What is Alpha-1? (http://www.alphaone.org/alpha1/what_is_alpha1.html)

my grandfather died of what they thought was emphysema at the time (late 1970's) , he died fairly young, in his early sixties. he worked in construction (highways) and smoked when he was younger, so at the time they figured his lung failure was due to those environmental factors. they didn't know about this genetic problem back then , but in retrospect, it is likely what killed him.

my mom said there is a treatment, intravenous protein augmentation therapy, i think this is similar to a blood transfusion, my dad will have to have a weekly treatement that takes 1-2 hours, but they can do it at home.
his insurance has approved him for 52 weeks of this treatment. i don't know how it helps, whether it will stop the progress of his lung degeneration or if it might improve his lungs/regenerate the loss of function. i need to do some more reading on the web site (linked above)

my dad is a bit of a "health food nut" , so i always figured he would live into his 80's or 90's (his mother is 92)

:(


Lung disease is the most frequent cause of disability and early death among affected persons – striking in the prime of life -- and a major reason for lung transplants.

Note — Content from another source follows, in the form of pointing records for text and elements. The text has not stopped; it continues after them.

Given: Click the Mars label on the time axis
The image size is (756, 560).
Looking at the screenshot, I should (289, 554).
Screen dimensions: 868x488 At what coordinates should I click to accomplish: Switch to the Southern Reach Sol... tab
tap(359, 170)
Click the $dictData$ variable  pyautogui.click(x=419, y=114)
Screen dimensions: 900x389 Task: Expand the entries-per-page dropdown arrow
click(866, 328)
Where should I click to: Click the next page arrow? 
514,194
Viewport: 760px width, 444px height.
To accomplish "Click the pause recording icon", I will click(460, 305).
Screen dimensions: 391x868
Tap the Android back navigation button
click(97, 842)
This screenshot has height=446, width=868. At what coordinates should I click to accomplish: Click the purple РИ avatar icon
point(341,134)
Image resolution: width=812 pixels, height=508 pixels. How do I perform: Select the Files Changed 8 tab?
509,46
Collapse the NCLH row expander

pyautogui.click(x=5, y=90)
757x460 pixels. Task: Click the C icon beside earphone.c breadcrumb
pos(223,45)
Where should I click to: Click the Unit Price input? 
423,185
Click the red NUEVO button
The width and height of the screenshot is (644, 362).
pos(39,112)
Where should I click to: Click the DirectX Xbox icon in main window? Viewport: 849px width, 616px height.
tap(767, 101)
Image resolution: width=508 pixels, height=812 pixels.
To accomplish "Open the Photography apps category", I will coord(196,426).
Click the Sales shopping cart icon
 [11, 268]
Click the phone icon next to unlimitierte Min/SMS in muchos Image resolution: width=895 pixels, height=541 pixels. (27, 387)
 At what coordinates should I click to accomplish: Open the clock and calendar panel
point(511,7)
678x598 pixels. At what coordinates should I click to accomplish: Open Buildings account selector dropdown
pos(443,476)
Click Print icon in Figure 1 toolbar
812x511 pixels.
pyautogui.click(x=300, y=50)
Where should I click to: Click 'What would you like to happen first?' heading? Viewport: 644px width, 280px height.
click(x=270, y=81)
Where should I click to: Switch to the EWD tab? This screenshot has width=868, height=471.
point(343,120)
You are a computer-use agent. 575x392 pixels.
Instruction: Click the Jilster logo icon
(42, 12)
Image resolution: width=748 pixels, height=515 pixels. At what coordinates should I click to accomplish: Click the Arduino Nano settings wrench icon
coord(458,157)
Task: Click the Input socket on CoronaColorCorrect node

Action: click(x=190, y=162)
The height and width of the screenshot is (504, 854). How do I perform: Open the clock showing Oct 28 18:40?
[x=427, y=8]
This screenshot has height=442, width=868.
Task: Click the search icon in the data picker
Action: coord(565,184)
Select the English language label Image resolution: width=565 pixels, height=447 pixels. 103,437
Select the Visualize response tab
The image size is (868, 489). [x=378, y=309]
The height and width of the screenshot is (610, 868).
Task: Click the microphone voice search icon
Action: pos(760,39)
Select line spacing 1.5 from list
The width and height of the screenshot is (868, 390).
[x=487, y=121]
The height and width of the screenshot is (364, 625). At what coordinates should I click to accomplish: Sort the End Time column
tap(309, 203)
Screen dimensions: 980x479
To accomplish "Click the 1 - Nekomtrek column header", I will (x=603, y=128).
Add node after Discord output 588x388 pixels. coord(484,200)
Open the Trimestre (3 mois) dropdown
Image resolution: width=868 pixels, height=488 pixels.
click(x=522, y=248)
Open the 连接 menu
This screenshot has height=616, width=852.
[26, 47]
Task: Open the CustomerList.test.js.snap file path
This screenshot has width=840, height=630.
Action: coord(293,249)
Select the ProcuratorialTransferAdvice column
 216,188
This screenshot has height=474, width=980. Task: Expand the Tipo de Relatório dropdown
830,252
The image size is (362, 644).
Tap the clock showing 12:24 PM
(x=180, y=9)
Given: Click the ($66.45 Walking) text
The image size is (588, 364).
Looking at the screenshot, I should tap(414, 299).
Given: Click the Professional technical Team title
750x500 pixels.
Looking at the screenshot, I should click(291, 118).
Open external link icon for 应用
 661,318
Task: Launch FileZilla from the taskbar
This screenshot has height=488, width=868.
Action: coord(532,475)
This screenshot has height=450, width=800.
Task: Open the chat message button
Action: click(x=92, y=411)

i need to find out if any of the DC projects (probably protein folding ?) have any relation to this disorder

Let us know how you get on.

:shocked:

Ditto to what Helix said. It's always scary when our parents go through things like this. I'll definitely keep him, and your family in my thoughts.

:(

i found a decent explaination of the genetic inheritance


How is the disorder inherited?
Everyone receives one gene for alpha-1 antitrypsin from each parent. The M gene is the most common type of gene, and it is normal. The person who inherits an M gene from each parent has normal levels of alpha-1 antitrypsin.
The Z gene is the most common defect that causes the disorder. If a person inherits one M gene and one Z gene, that person is a carrier of the disorder. While such a person may not have normal levels of alpha-1 antitrypsin, there should be enough to protect the lungs.

The person who inherits the Z gene from each parent is called "type ZZ." This person has very low alpha-1 antitrypsin levels, allowing elastase to damage the lungs.

In rare cases, a person's body may not produce any alpha-1 antitrypsin. This condition is also inherited, and it is called "null-null type."

Another type is called "dysfunctional." In this case, the alpha-1 antitrypsin levels are normal but it does not work the way it should. This type of the disorder is very uncommon.


http://www.nhlbi.nih.gov/health/public/lung/other/gene.gif

i am definetly going to have to be tested regardless of my mother's results
link (http://www.nhlbi.nih.gov/health/public/lung/other/antitryp.htm)

I wish all the best for you and your family, FoBoT. It's great that you are educating yourself on the issue, however. It worked for Lance Armstrong, after all. :moto: As for DC projects that work in your specific area -- I simply don't know there, but I'm guessing the protein folding family would be the most applicable.